When I started learning about Bayesian statistics years ago, I was fascinated by the idea that a statistical procedure might take some data in a form like "94% positive out of 85,193 reviews, 98% positive out of 20,785 reviews, 99% positive out of 840 reviews" and give you an objective estimate of who is a more reliable seller. Unfortunately, over time, it become clear that a magic bullet does not exist, and in order for it to give you some estimate of who is a better seller, YOU have to provide it with a rule for how to discount positive reviews based on their count (in a form of a prior). And if you try to cheat by encoding "I don't really have a good idea of know how important the number of reviews is", the statistical procedure will (unsurprisingly) respond with "in that case, I don't know really how to re-rank them" :(
With that many reviews, any reasonable prior would have an infinitesimally small effect on the posterior. Assuming the Bernoulli model in the blog post, the posterior on the fraction f of good reviews is proportional to
p(f|good = 85k*0.94, bad = 85k*0.06) ∝ f^79900*(1 - f)^5100 * f^<p_good = prior number of good review> * (1 - f)^<p_bad = prior number of bad reviews>
∝ f^(79900 + p_good)*(1 - f)^(5100 + p_bad)
Recall that the prior parameters mean that the confidence of your prior knowledge of f is equivalent to having observed p_good positive reviews and p_bad negative reviews. So unless the prior parameters are unreasonably strong (>>1000), any choice of p_good and p_bad will have negligible effect on the posterior.
The main reason Bayesian statistics is not a magic bullet is because it's up to you to interpret the posterior distribution. What really does it mean that the fraction of positive reviews from seller A is greater than the fraction for seller B with probability 0.713? What if it were 0.64? 0.93? That's for you to decide.
And then there's real life: it's better to look at number of annulled negative reviews, if that stat is published. Positive reviews are gamed as standard practice. Negative reviews are bribed away. But the number of negatives removed is a good proxy for how bad the seller is.
If anyone wants to get more into Bayesian stats, I will always recommend Statistical Rethinking by Richard McElreath. Maybe my all time favorite text book. He has an accompanying youtube lecture series as well.
Is there an adaptation of Bayesian statistics that also takes into account timeliness of the data ?
e.g. a more recent string of negative reviews would potentially indicate something compared to a more smooth distribution
Sure—you just use a likelihood function that doesn’t assume reviews are independently and identically distributed (where each review is an independent Bernoulli trial) but rather have some dependence on other reviews that are nearby in time. For example, a (Markov) switching autoregressive model, e.g. [0].
Everything else about Bayes’ rule (weighting likelihood by a prior distribution and re-normalizing to obtain a distribution over model parameters) applies just the same.

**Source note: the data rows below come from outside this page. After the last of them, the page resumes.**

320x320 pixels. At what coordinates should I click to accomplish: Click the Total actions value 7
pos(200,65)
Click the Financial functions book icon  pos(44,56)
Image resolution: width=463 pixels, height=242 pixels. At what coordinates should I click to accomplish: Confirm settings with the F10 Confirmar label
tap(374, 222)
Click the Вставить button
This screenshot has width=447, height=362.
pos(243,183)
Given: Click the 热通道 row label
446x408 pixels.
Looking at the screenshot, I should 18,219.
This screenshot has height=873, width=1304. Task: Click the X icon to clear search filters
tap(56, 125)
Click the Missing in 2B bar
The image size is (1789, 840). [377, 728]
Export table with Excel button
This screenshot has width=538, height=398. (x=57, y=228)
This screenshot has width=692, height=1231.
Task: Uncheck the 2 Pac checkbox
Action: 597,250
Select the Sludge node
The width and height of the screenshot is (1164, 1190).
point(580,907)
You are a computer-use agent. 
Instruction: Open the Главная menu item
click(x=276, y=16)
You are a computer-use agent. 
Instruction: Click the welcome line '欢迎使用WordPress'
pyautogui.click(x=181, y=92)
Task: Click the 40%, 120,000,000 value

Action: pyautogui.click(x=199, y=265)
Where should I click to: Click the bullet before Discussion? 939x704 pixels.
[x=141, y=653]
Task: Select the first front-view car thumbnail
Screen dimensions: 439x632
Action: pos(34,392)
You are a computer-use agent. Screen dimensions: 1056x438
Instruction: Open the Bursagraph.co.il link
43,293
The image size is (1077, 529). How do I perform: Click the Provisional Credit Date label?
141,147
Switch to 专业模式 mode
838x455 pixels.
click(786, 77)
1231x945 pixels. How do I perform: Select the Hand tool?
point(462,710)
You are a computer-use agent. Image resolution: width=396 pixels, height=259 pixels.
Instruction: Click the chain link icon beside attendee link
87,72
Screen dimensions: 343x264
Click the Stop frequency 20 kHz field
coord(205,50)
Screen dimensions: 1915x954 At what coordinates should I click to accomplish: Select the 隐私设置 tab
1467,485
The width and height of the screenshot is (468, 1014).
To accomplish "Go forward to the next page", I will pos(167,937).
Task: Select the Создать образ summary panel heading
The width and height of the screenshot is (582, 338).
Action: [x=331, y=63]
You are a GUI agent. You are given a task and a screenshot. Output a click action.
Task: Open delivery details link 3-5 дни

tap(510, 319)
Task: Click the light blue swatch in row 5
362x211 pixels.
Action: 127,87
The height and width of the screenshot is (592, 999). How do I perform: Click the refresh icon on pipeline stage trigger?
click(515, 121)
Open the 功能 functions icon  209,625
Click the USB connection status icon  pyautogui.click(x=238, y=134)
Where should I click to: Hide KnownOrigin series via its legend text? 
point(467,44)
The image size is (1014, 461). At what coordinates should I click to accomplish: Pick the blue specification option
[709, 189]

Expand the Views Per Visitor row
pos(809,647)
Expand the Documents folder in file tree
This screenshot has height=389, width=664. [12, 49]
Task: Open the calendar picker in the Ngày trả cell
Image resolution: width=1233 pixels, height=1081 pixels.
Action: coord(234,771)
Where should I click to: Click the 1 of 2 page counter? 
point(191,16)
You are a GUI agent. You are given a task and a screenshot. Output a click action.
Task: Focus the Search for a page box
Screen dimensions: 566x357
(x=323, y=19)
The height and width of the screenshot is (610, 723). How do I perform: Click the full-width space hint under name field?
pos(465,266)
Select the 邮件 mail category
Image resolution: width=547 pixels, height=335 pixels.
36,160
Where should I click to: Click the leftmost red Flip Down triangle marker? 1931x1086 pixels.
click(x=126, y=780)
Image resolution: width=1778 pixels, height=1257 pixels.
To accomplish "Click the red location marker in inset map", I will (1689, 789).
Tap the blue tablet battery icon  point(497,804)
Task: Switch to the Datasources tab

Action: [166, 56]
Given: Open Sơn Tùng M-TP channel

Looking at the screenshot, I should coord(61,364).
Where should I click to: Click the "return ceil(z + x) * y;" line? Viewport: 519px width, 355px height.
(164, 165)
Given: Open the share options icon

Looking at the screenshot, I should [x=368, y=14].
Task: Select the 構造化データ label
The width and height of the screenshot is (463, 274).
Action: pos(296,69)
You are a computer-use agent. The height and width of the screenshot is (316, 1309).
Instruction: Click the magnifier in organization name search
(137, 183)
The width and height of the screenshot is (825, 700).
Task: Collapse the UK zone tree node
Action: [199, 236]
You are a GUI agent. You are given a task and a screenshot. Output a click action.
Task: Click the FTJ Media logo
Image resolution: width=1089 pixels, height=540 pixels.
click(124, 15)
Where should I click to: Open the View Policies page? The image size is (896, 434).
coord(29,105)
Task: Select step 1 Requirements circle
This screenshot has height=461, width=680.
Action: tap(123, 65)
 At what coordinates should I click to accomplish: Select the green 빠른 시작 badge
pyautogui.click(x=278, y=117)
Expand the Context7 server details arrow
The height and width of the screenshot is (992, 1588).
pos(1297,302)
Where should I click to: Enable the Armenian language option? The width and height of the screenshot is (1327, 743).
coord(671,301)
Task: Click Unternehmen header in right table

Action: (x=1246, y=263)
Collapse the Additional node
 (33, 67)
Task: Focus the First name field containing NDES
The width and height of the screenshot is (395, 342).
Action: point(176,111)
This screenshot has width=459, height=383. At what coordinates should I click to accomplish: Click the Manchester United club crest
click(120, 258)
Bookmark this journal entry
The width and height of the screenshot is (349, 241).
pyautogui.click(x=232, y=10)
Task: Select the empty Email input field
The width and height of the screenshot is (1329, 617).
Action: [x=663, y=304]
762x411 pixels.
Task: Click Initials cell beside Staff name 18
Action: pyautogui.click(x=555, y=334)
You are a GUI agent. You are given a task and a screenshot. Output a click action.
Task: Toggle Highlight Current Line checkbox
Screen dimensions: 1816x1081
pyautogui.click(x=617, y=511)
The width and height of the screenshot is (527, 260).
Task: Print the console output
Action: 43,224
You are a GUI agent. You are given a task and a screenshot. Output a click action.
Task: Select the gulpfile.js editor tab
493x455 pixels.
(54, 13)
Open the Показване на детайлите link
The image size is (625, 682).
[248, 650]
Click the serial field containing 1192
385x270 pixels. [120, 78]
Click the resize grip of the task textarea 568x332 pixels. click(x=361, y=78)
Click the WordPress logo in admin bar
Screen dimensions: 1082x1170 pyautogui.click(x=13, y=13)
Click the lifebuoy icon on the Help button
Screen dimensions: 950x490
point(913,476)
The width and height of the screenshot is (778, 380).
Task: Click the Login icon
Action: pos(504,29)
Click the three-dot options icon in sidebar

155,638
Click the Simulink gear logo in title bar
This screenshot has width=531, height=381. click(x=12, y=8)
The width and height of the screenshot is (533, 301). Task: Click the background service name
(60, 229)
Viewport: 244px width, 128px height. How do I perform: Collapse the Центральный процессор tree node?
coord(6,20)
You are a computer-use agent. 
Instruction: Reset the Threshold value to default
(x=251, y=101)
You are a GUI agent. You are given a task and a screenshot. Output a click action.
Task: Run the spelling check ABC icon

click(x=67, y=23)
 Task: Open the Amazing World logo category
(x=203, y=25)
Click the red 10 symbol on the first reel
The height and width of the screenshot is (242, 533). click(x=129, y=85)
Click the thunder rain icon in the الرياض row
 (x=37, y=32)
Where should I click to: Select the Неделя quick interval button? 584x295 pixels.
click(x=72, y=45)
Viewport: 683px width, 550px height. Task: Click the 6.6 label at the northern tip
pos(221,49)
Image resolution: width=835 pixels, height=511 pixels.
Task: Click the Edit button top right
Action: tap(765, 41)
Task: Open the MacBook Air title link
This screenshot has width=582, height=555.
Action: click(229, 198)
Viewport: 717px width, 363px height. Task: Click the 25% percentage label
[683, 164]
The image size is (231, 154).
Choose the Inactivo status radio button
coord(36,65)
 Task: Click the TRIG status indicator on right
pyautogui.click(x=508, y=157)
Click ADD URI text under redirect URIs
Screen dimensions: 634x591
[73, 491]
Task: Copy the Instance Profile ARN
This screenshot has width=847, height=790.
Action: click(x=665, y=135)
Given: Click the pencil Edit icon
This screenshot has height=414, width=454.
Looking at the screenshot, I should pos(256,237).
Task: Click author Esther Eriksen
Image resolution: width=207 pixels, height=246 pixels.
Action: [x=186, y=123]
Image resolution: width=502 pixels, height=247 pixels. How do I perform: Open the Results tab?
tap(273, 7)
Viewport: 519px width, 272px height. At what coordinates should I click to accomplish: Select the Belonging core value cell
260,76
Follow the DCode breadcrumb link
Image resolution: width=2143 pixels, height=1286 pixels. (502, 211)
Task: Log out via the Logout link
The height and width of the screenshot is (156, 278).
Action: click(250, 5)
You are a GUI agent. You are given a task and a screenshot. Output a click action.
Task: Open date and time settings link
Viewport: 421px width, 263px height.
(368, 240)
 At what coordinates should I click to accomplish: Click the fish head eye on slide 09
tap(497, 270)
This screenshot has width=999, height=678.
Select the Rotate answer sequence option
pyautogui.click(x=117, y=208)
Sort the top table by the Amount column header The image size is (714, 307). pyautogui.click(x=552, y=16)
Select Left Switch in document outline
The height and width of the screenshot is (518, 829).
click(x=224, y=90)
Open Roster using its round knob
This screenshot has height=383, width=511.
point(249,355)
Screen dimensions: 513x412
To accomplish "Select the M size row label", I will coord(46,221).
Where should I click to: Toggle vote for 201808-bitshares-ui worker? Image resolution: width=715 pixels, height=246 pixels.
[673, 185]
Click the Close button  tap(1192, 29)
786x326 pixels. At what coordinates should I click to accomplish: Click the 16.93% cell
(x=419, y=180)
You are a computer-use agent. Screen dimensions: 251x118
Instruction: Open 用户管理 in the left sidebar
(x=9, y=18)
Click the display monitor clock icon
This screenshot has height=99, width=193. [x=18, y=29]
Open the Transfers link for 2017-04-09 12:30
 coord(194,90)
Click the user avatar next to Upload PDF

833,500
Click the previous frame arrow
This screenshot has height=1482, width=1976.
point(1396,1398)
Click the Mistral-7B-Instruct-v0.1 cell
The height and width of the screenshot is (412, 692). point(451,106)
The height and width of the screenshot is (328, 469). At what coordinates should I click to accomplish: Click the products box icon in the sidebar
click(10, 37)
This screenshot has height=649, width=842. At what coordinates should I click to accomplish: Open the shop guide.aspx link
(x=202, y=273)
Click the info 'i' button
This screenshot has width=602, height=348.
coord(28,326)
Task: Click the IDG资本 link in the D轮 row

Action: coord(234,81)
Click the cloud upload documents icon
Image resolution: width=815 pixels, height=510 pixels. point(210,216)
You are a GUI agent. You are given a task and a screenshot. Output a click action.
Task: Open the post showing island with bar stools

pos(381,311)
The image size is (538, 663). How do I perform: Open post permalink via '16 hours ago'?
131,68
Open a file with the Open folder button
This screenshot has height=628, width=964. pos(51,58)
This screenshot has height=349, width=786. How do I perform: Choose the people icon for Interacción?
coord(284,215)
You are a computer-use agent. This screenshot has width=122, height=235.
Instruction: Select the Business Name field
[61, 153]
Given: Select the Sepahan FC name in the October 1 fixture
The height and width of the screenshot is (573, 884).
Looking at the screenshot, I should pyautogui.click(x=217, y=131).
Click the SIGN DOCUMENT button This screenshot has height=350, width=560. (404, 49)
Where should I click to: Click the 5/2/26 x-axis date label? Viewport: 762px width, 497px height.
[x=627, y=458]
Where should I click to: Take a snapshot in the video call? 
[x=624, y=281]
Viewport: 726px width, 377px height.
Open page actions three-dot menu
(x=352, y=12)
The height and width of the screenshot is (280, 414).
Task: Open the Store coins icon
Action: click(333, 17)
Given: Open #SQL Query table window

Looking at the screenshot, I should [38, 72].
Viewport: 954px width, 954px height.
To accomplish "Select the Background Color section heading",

1) A moving window: you only calculate your updates from the values in the window (say the last n reviews). The downside of this method is that older values drop off precipitously.
2) A forgetting factor: there are many possibilities but one simple one is the EWMA (exponentially weighted moving average). This is pretty standard, and takes the form
Y_updated = alpha x Y_current + (1 - alpha) x Y_previous
with alpha in [0,1]. Applying this recursively, it "forgets" older values by weight alpha. This is also known as exponential smoothing in time series. The advantage of this method is that older values are simply weighed less and drop out more gradually.
1. There is a vast literature in "Bayesian Change Point Detection." So you might find a point where something changed and a string of negative reviews began.
2. Similarly, there a bajillion ways to weight recent data. One way is to increase the gain on a kalman filter. That will make recent observations more important. There are bayesian implementations of the Kalman filter.
Bayesian analysis means you set up at least two models and evaluate the likelihood of the observed data under each. In this case rather than assume a fixed probability of good reviews, you might model a sudden switch (for example if an account was taken over or sold) or a gradual decline (for example if a manufacturer gradually lowers quality). Then you proceed as usual from that point. (I.e. find likelihoods and assign priors for each hypothesis/model, and use Bayes' rule.)
I think you would change the prior in that situation under the assumption that it indicates some sort of underlying shift. I'm not sure that there is any theory guiding how you do that though.
Even more relevant, Evan Miller has an article on this exact topic (using Bayesian statistics to calculate ratings) that goes into further detail than the original article:
I like Evan’s 2009 post a lot, but I like John’s analysis here even better. John seems to make fewer assumptions; in particular, Evan assumes a 95% confidence bound.
It's a poorly written article that's almost completely useless for people actually interested in this type of problem. The Beta distribution models the uncertainty of a seller's positive ratio given their total count of positive reviews (a) and negative reviews (b).
hmm... I might start discounting sellers with too many reviews. Not sure where the cutoff would be and some sellers might actually be high volume and get lots of reviews, but a huge number of reviews makes me think they are fake.
I think Amazon used to use the lower bound of a CI to sort? Or it used to be an option, then some sellers sued or threatened to based on the argument that it discriminated against smaller sellers?
Am I the only one who finds it intuitive and simple? Every article seems to give it a whole chapter of explanation, and vaunt it as the most groundbreaking concept ever. First I thought that was just Rationalists sniffing their farts, but I see it in a lot of places.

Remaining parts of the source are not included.